Categorical Predictor Variables

#1
I'm working on a classification problem in which all predictors are categorical. In some cases, it might make sense to combine categories within a predictor and reduce dimensionality. But, I read in an article that "it is important not to look at the outcome variable when working out which categories should be merged". I think the argument is that we run the risk of overfitting the model. However, how the hell do we engineer useful features if we don't look at the distribution of the outcome? I equate this to producing a histogram of two groups and saying "Nah, this isn't helpful even though there's an obvious difference." Thoughts?
 

hlsmith

Less is more. Stay pure. Stay poor.
#2
First why do you think you need fewer features?

I haven't done principle component analysis before, just LASSO, and I agree that seems interesting. I would think the best practice would be, if there were enough data, creating data splits (training, validation, and test).
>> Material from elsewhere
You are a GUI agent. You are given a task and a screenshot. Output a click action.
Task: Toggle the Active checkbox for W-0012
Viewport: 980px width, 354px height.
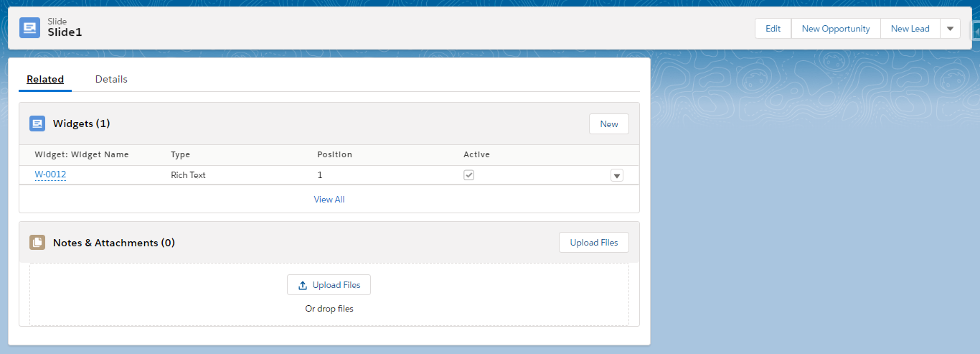coord(468,175)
Can you post the link to the article?
 
#3
Here's the article: https://www.displayr.com/feature-engineering-for-categorical-variables/

It's not so much that I need fewer features or categories. It's how to do feature selection or feature engineering when all I have is categorical data. The model is only as good as the data we feed it. But, I imagine binning the categories in such a way that the model learns better. For instance, let's say that state is a predictor variable. And Ohio, Michigan, Wisconsin are the only states that pop out in LASSO. Can I bin the states as Ohio, Michigan, Wisconsin, and all the rest are binned as "other"? Then, use these new categories in subsequent models to get better performance.